Exercise materials: Begin

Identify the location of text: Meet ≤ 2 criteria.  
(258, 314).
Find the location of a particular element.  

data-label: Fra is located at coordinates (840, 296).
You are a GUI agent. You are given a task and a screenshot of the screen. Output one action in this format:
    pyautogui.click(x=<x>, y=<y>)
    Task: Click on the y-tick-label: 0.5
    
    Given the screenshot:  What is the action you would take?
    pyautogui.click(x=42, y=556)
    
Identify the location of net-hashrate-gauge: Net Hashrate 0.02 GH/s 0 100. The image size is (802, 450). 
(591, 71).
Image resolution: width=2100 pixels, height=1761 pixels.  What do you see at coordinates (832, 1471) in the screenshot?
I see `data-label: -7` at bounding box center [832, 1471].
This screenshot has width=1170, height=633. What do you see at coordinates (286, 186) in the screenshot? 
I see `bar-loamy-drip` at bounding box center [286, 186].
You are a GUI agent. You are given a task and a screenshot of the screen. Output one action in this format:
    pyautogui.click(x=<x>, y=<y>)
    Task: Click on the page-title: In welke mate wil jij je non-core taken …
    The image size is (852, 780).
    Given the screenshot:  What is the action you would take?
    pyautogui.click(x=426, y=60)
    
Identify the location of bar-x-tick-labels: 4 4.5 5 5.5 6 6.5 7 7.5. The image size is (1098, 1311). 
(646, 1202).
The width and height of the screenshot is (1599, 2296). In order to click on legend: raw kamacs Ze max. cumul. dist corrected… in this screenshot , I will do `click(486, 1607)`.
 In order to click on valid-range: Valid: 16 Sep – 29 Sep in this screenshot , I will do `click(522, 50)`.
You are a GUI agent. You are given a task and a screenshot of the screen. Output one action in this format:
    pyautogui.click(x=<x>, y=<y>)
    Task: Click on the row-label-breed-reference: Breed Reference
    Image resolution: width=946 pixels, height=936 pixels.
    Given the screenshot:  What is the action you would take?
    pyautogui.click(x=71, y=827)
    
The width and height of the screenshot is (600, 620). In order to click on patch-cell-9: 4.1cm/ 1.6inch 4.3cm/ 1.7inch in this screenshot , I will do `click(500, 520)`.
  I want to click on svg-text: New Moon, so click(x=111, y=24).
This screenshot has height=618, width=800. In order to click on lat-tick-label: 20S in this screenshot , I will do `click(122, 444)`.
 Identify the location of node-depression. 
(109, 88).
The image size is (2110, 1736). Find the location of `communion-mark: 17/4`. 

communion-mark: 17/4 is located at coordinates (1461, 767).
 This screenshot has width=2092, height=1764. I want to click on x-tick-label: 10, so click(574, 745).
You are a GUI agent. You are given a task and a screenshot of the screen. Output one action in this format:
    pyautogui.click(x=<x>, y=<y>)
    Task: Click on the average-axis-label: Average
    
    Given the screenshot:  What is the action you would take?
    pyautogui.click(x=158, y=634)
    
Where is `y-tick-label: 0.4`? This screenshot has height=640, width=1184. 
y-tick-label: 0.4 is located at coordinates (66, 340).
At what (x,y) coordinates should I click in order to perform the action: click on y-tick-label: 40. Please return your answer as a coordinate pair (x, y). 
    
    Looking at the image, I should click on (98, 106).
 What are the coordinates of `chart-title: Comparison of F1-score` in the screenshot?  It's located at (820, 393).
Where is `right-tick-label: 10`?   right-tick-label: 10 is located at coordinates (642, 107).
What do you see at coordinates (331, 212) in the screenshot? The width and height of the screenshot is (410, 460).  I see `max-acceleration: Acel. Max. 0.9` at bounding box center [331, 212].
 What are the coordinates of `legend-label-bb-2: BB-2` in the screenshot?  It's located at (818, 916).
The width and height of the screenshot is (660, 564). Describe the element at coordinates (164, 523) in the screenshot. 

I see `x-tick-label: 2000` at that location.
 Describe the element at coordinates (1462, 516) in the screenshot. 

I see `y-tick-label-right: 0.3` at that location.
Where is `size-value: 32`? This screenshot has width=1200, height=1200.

Exercise materials: End

→ **About this task**:
Rewrite the listing with "GUI agent" swapped for "interface agent" wherever it occurs, leaving everything else unchanged.

→ **Result of the exercise**:
Identify the location of text: Meet ≤ 2 criteria.  
(258, 314).
Find the location of a particular element.  

data-label: Fra is located at coordinates (840, 296).
You are a interface agent. You are given a task and a screenshot of the screen. Output one action in this format:
    pyautogui.click(x=<x>, y=<y>)
    Task: Click on the y-tick-label: 0.5
    
    Given the screenshot:  What is the action you would take?
    pyautogui.click(x=42, y=556)
    
Identify the location of net-hashrate-gauge: Net Hashrate 0.02 GH/s 0 100. The image size is (802, 450). 
(591, 71).
Image resolution: width=2100 pixels, height=1761 pixels.  What do you see at coordinates (832, 1471) in the screenshot?
I see `data-label: -7` at bounding box center [832, 1471].
This screenshot has width=1170, height=633. What do you see at coordinates (286, 186) in the screenshot? 
I see `bar-loamy-drip` at bounding box center [286, 186].
You are a interface agent. You are given a task and a screenshot of the screen. Output one action in this format:
    pyautogui.click(x=<x>, y=<y>)
    Task: Click on the page-title: In welke mate wil jij je non-core taken …
    The image size is (852, 780).
    Given the screenshot:  What is the action you would take?
    pyautogui.click(x=426, y=60)
    
Identify the location of bar-x-tick-labels: 4 4.5 5 5.5 6 6.5 7 7.5. The image size is (1098, 1311). 
(646, 1202).
The width and height of the screenshot is (1599, 2296). In order to click on legend: raw kamacs Ze max. cumul. dist corrected… in this screenshot , I will do `click(486, 1607)`.
 In order to click on valid-range: Valid: 16 Sep – 29 Sep in this screenshot , I will do `click(522, 50)`.
You are a interface agent. You are given a task and a screenshot of the screen. Output one action in this format:
    pyautogui.click(x=<x>, y=<y>)
    Task: Click on the row-label-breed-reference: Breed Reference
    Image resolution: width=946 pixels, height=936 pixels.
    Given the screenshot:  What is the action you would take?
    pyautogui.click(x=71, y=827)
    
The width and height of the screenshot is (600, 620). In order to click on patch-cell-9: 4.1cm/ 1.6inch 4.3cm/ 1.7inch in this screenshot , I will do `click(500, 520)`.
  I want to click on svg-text: New Moon, so click(x=111, y=24).
This screenshot has height=618, width=800. In order to click on lat-tick-label: 20S in this screenshot , I will do `click(122, 444)`.
 Identify the location of node-depression. 
(109, 88).
The image size is (2110, 1736). Find the location of `communion-mark: 17/4`. 

communion-mark: 17/4 is located at coordinates (1461, 767).
 This screenshot has width=2092, height=1764. I want to click on x-tick-label: 10, so click(574, 745).
You are a interface agent. You are given a task and a screenshot of the screen. Output one action in this format:
    pyautogui.click(x=<x>, y=<y>)
    Task: Click on the average-axis-label: Average
    
    Given the screenshot:  What is the action you would take?
    pyautogui.click(x=158, y=634)
    
Where is `y-tick-label: 0.4`? This screenshot has height=640, width=1184. 
y-tick-label: 0.4 is located at coordinates (66, 340).
At what (x,y) coordinates should I click in order to perform the action: click on y-tick-label: 40. Please return your answer as a coordinate pair (x, y). 
    
    Looking at the image, I should click on (98, 106).
 What are the coordinates of `chart-title: Comparison of F1-score` in the screenshot?  It's located at (820, 393).
Where is `right-tick-label: 10`?   right-tick-label: 10 is located at coordinates (642, 107).
What do you see at coordinates (331, 212) in the screenshot? The width and height of the screenshot is (410, 460).  I see `max-acceleration: Acel. Max. 0.9` at bounding box center [331, 212].
 What are the coordinates of `legend-label-bb-2: BB-2` in the screenshot?  It's located at (818, 916).
The width and height of the screenshot is (660, 564). Describe the element at coordinates (164, 523) in the screenshot. 

I see `x-tick-label: 2000` at that location.
 Describe the element at coordinates (1462, 516) in the screenshot. 

I see `y-tick-label-right: 0.3` at that location.
Where is `size-value: 32`? This screenshot has width=1200, height=1200.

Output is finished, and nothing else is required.